| CpG Islands |
Both PRC1 and PRC2 are known to co-localize with CpG islands [70]. CpG islands associate with promoter elements of active genes and remain methylation-free, in contrast to lone CpG dinucleotides which are highly subject to cytosine methylation (reviewed in [148]). The percentage of CpG sites in the HIV LTR does not meet the canonical definition of a CpG island, however studies of latent HIV in resting CD4+ T-cells suggests they are not subject to methylation [14,149,150] and furthermore that methylation of the LTR is highly repressive [151,152]. While the role for DNA methylation itself in latency is greatly debated [14,149-154], these elements may act as a marker for an intragenic promoter [155] and play a role in recruitment of PRC2. |
| ncRNAs |
Noncoding RNAs have been identified as major regulators of gene silencing during development. Two of the most studied ncRNA mechanisms, X-chromosome inactivation and HOX gene silencing by their cognate ncRNAs XIST and HOTAIR, have defined PRC2 binding and recruitment by these ncRNAs as critical for establishment of transcriptional repression (reviewed in [156]). PRC2 core proteins EZH2, SUZ12 and accessory protein JARID2 have all been demonstrated to have RNA binding domains critical to this recruitment mechanism [157,158]. Knockdown of an HIV-expressed antisense RNA has been shown to decrease EZH2 at the LTR and increase transcriptional activation, however they were unable to establish a definitive role in a primary CD4+T-cell model [159]. |
| H3K36 and the PCL Proteins |
Sub-stoichiometric components of the PRC2 complex, the PCL proteins recognize H3K36me3, a mark traditionally found within the gene bodies of transcriptionally active genes.
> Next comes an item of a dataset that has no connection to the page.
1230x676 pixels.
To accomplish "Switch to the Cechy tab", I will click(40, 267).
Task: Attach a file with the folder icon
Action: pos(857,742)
The PCL proteins were shown to simultaneously recruit the H3K36 demethylase KDM2B (NO66), the H3K4 demethylase KDM5A (JARID1A), and PRC2 to drive heterochromatin formation [160-162]. This mechanism could have implications in repression of cryptic transcripts and may play a role in maintenance of latency when provirus is integrated into active genes. |